Il fenomeno è aggravato dalla mancanza di incentivi fiscali adeguati per la regolarizzazione di queste figure professionali: se lo Stato agevolasse l’assunzione regolare delle badanti tramite un sistema di contributi previdenziali, si faciliterebbe la regolamentazione del settore e si garantirebbe maggiore protezione sia agli anziani che ai lavoratori. Tuttavia, il timore di perdere la possibilità di mantenere un livello Isee basso spinge molte famiglie a preferire il lavoro in nero, anche a costo di rinunciare a garanzie e tutele.

Sentenze della Cassazione

Un aspetto delicato riguarda la deducibilità delle spese sanitarie legate all’assistenza domiciliare. Con la sentenza n. 449 del 9 gennaio 2025, la Corte di cassazione ha stabilito che è possibile dedurre le spese sanitarie solo quando l’anziano è curato da personale qualificato, come un infermiere.

In caso contrario, se la cura è affidata esclusivamente a una badante, le spese non possono essere considerate di natura sanitaria e restano interamente a carico del contribuente. Questa decisione evidenzia una problematica importante: molte famiglie non hanno le risorse per assumere personale sanitario qualificato e si affidano a badanti per garantire assistenza continua.

Tuttavia, il mancato riconoscimento delle spese sanitarie in questi casi aggrava il peso economico sui nuclei familiari. La scelta alternativa per molte famiglie è il ricovero in una Rsa, ma anche questa soluzione è economicamente impegnativa: il costo medio di una retta mensile in una residenza per anziani si aggira intorno ai duemila euro, una spesa che non tutte le famiglie possono sostenere.

I costi per le famiglie

La retta è composta da due parti: una quota residenziale, relativa all’alloggio in struttura, e una quota sanitaria, per far fronte alle spese mediche. Secondo la sentenza n. 26943 del 17 ottobre 2024 (Cass. civ., Sez. III, Ord.), il Servizio sanitario nazionale dovrebbe coprire non solo la quota sanitaria, ma l’intera retta, almeno per i casi più gravi.

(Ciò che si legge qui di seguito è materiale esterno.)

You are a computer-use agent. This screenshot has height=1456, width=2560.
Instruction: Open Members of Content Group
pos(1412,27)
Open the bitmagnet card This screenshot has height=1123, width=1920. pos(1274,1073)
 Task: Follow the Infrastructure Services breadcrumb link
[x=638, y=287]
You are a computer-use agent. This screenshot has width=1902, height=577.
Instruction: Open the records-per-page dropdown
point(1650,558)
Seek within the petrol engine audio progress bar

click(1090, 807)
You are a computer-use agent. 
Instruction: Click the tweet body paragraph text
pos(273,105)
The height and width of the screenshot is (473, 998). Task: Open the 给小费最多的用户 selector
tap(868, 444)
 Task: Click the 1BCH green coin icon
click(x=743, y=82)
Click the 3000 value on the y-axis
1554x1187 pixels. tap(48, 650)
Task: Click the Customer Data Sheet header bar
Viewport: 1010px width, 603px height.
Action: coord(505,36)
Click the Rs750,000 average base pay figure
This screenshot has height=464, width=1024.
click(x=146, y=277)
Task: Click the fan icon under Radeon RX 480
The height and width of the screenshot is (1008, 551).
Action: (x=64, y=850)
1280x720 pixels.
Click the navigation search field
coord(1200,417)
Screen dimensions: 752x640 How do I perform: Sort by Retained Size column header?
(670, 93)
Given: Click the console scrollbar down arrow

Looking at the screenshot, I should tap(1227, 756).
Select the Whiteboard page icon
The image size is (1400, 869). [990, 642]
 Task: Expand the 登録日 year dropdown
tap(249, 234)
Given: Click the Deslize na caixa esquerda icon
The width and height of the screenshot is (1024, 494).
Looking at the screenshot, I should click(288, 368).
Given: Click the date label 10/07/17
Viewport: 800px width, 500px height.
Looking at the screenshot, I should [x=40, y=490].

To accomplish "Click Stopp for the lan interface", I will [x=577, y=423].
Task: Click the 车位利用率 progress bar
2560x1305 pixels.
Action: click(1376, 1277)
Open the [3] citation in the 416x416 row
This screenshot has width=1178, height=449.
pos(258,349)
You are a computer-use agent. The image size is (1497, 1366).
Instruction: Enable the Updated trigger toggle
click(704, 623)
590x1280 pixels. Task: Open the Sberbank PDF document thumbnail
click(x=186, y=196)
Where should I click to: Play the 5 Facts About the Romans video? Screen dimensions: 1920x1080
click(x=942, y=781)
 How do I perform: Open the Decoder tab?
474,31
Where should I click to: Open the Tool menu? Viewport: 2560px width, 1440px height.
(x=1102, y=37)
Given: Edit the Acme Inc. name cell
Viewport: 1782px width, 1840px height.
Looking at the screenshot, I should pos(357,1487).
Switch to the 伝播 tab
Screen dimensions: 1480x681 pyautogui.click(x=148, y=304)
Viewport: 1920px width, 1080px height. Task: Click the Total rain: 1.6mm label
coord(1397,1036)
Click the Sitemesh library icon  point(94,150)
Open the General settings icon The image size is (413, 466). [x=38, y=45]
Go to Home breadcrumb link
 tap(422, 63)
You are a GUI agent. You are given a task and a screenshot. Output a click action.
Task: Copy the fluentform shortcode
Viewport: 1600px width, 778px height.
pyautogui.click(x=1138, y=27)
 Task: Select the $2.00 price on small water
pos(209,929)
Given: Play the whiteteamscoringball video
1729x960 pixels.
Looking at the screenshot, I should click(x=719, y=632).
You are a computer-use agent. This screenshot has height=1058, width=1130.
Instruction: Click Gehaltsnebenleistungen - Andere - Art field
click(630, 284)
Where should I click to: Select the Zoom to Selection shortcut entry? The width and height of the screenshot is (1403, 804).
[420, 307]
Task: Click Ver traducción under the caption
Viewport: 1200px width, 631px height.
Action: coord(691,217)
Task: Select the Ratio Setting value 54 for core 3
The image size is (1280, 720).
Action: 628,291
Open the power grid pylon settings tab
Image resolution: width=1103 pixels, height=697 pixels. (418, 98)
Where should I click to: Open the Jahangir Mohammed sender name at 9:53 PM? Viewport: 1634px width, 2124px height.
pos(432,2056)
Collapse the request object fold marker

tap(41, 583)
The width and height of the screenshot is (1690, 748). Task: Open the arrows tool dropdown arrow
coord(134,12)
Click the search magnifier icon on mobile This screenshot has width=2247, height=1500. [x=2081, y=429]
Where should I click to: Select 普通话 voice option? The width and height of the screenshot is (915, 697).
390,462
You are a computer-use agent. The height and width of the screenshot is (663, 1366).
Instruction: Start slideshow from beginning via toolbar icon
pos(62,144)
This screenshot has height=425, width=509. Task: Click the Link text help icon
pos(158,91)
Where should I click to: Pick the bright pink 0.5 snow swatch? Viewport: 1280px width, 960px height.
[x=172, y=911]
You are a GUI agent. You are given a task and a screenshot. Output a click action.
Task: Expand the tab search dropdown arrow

Tuttavia, questa sentenza è stata applicata a un caso specifico e non ha ancora portato a una modifica sistematica della normativa. Questa discrepanza crea un forte divario tra famiglie che riescono a ottenere il riconoscimento della copertura integrale e quelle che, pur trovandosi in situazioni analoghe, devono affrontare costi elevatissimi.

La mancanza di chiarezza su quali spese debbano essere effettivamente a carico del Ssn porta a una gestione disomogenea sul territorio nazionale, alimentando ulteriormente le disuguaglianze. Le due sentenze sono le ultime di una lunga serie con cui la Cassazione sancisce il principio che il costo delle rette delle residenze sanitarie assistenziali, soprattutto per chi soffre di Alzheimer o di demenza, debba essere completamente a carico del Servizio sanitario nazionale.

Latita il ministro della Sanità Orazio Schillaci, a cui è stata chiesta una norma che regolamenti un sistema che altrimenti rischia di implodere sotto i colpi giudiziari delle famiglie che ricorrono nei confronti dei gestori che a loro volta si rivalgono sulle aziende sanitarie locali.

La politica si muove?

Intanto oggi, martedì 25 febbraio, la ministra della Disabilità Alessandra Locatelli sarà in audizione alla Camera sulla proposta di legge per il riconoscimento del ruolo dei caregiver.

Il rischio è che la norma sia ricca di progettualità ma povera di contenuto economico, come del resto avvenuto finora. «Sarebbe un traguardo importantissimo, e ci auguriamo che si arrivi a una legge inclusiva e di equità sociale come richiesto nel Manifesto-appello che abbiamo presentato a ottobre», affermano in una nota Cittadinanzattiva e Carer (Associazione caregiver familiari), tra le organizzazioni che hanno partecipato al Tavolo tecnico, facendosi portatori di un manifesto-appello sottoscritto da oltre 100 soggetti tra associazioni, per dare dignità a una figura fondamentale ma troppo spesso sottovalutata.

Il tema della non autosufficienza riguarda il presente e il futuro di un Paese che deve saper riconoscere e proteggere il valore della vita umana in ogni sua fase, senza lasciare indietro i più fragili.